Activity
Reproduce only the lines of the material below that start at the line containing "Image resolution: width=2560 pixels, height=1400" and stop at the line containing "Task: Select Raw text request body option". Keep both end lines.
════════════════════
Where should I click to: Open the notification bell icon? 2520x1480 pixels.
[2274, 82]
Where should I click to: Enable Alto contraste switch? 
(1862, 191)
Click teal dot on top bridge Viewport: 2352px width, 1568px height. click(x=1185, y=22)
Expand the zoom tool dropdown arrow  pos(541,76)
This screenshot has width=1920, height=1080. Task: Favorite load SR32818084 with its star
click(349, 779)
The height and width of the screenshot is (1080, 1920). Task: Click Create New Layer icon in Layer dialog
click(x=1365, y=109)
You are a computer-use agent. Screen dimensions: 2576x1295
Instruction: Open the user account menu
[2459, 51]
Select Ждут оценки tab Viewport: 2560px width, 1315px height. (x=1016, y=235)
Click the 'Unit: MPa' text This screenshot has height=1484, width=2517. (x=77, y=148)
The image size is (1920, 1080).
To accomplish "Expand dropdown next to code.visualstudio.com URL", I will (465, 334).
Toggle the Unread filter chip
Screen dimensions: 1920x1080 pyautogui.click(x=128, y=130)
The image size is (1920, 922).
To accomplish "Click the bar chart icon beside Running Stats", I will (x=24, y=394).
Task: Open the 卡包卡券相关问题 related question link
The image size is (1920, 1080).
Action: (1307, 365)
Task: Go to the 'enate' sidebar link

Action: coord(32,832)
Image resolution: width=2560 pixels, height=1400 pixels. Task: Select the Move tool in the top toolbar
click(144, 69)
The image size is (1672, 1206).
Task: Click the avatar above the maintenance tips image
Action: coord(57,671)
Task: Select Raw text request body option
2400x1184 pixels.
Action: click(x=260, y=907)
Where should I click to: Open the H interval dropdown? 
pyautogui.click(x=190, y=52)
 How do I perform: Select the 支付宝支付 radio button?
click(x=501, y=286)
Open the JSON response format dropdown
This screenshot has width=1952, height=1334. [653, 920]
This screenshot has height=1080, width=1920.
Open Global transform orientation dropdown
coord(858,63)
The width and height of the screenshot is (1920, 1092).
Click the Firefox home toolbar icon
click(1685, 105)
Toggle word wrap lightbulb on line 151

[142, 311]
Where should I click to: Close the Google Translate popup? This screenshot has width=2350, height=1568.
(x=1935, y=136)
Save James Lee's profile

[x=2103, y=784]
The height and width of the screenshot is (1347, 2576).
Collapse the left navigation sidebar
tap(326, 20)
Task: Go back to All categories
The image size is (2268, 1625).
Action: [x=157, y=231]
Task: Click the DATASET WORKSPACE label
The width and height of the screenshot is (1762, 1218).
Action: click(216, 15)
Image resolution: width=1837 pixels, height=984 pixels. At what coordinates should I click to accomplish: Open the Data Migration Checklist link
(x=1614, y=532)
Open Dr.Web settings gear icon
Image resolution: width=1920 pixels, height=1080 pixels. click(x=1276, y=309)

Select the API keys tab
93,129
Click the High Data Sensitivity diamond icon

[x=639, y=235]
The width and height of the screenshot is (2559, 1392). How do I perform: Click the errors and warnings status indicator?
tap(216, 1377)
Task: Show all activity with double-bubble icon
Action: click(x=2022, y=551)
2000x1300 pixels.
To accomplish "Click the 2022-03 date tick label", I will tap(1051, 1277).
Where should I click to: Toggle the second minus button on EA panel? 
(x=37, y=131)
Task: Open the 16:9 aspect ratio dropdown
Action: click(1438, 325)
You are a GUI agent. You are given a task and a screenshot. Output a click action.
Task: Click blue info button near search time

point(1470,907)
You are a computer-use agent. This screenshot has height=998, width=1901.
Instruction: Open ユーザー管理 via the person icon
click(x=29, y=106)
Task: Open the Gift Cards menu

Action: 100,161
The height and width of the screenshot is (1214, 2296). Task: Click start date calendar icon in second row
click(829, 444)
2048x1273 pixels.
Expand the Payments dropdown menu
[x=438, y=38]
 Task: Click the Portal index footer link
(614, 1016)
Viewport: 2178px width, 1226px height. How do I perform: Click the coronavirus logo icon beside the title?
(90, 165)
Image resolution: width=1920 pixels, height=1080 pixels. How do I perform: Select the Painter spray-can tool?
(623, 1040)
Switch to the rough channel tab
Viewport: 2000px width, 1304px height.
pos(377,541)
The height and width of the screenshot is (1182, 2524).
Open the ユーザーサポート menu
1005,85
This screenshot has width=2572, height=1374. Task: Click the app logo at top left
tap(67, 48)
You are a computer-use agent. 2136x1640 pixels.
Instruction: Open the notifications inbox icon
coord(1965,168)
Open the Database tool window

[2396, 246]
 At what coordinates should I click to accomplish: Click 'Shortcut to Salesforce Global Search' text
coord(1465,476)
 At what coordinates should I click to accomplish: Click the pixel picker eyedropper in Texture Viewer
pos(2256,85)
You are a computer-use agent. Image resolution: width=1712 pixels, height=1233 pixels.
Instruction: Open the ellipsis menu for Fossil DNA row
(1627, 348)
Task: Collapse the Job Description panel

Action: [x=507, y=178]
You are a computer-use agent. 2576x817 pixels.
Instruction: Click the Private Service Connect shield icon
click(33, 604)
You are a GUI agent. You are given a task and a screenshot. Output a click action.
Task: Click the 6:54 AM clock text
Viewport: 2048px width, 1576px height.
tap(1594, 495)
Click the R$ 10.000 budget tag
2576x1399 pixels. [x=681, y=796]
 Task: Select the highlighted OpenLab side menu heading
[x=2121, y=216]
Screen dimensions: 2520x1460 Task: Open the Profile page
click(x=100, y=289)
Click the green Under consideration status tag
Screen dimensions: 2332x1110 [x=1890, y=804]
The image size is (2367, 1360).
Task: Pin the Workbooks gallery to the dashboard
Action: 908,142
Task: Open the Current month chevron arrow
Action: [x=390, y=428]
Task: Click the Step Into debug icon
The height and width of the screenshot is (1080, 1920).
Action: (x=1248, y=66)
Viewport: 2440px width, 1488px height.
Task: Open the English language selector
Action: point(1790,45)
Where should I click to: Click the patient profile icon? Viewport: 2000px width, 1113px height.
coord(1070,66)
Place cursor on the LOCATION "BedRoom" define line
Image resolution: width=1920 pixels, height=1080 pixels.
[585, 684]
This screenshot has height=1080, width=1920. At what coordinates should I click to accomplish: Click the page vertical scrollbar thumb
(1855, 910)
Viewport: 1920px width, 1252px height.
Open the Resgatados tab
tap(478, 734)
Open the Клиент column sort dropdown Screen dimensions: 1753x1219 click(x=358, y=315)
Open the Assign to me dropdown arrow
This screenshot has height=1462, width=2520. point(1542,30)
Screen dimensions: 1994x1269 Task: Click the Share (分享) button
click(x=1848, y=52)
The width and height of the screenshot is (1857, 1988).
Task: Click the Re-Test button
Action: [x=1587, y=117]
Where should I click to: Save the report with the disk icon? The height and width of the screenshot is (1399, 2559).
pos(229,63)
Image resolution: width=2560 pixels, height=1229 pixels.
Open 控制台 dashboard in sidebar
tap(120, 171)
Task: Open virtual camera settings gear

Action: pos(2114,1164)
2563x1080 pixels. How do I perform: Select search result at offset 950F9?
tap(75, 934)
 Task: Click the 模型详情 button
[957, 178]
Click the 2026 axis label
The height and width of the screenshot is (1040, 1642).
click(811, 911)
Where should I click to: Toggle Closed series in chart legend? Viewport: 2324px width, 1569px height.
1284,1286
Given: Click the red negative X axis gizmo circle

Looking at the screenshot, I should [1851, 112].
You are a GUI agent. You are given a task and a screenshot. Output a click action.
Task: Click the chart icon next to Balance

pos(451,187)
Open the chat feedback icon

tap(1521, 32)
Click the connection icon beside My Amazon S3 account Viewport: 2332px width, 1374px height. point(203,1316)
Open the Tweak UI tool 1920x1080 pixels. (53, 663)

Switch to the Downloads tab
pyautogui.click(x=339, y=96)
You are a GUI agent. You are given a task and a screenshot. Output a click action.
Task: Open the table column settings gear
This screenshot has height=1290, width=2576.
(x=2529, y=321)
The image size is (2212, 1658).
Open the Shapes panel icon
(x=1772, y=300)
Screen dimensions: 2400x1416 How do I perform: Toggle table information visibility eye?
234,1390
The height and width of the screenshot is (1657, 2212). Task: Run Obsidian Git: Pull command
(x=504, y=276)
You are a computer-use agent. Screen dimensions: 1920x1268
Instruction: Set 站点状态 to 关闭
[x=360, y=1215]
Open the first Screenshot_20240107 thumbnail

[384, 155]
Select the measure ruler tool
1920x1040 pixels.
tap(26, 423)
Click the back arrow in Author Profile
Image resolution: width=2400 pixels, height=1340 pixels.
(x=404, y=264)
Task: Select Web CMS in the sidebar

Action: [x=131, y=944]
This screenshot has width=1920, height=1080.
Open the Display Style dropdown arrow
════════════════════
Written answer
Image resolution: width=2560 pixels, height=1400 pixels. Task: Select the Move tool in the top toolbar
click(144, 69)
The image size is (1672, 1206).
Task: Click the avatar above the maintenance tips image
Action: coord(57,671)
Task: Select Raw text request body option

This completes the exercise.